Hello welcome to this forum


----------



## LdMD (Nov 16, 2013)

Meena124 said:


> Hello welcome to this forum


  Thank you @Meena124! Welcome too!!!


----------



## ClassicBeauty (Nov 18, 2013)

welcome beautiful


----------



## LdMD (Nov 23, 2013)

ClassicBeauty said:


> welcome beautiful


Thank you @ClassicBeauty!!!


----------



## MmeSpark (Nov 23, 2013)

Hello!


----------



## LdMD (Nov 24, 2013)

MmeSpark said:


> Hello!


----------



## trihogaster (Dec 4, 2013)

hello, i have been in brasil two times (i'm from croatia, europe) and i have so much beautifull memoryes 
  welcome!


----------



## LdMD (Dec 27, 2013)

trihogaster said:


> hello, i have been in brasil two times (i'm from croatia, europe) and i have so much beautifull memoryes
> welcome!


Hello @trihogaster, thank you!

Which places did you visit?
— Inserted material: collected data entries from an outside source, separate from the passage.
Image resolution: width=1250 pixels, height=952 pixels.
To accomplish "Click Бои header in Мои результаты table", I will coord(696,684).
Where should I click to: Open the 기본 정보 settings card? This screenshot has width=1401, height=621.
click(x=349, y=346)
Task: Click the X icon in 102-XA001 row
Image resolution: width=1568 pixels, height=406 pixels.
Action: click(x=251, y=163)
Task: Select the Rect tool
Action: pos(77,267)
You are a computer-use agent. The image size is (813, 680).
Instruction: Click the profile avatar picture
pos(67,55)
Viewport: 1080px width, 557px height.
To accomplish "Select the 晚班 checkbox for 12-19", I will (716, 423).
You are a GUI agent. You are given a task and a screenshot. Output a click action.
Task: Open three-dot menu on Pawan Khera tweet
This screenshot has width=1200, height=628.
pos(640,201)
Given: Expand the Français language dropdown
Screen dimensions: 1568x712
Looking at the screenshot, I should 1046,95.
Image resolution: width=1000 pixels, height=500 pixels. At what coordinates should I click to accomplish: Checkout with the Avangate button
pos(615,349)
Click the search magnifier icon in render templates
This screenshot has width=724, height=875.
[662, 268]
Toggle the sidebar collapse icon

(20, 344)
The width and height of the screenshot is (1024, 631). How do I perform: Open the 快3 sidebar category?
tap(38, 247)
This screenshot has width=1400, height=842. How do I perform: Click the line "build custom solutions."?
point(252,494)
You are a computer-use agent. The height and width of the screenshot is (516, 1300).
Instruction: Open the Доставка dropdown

I'm glad you enjoyed your stay here!


----------



## trihogaster (Dec 28, 2013)

LdMD said:


> Hello @trihogaster, thank you!
> 
> Which places did you visit? I'm glad you enjoyed your stay here!


i went to recife, sao joao, praia dos carneiros, porto de galinhas and rio de janeiro 
  best time ever!


----------



## LdMD (Dec 28, 2013)

LdMD said:


> Hello @trihogaster, thank you!
> 
> Which places did you visit? I'm glad you enjoyed your stay here!
> 
> ...


  Beach time, huh?! I live in a litoral city too, north of Recife! Beautiful places you visited!!!


----------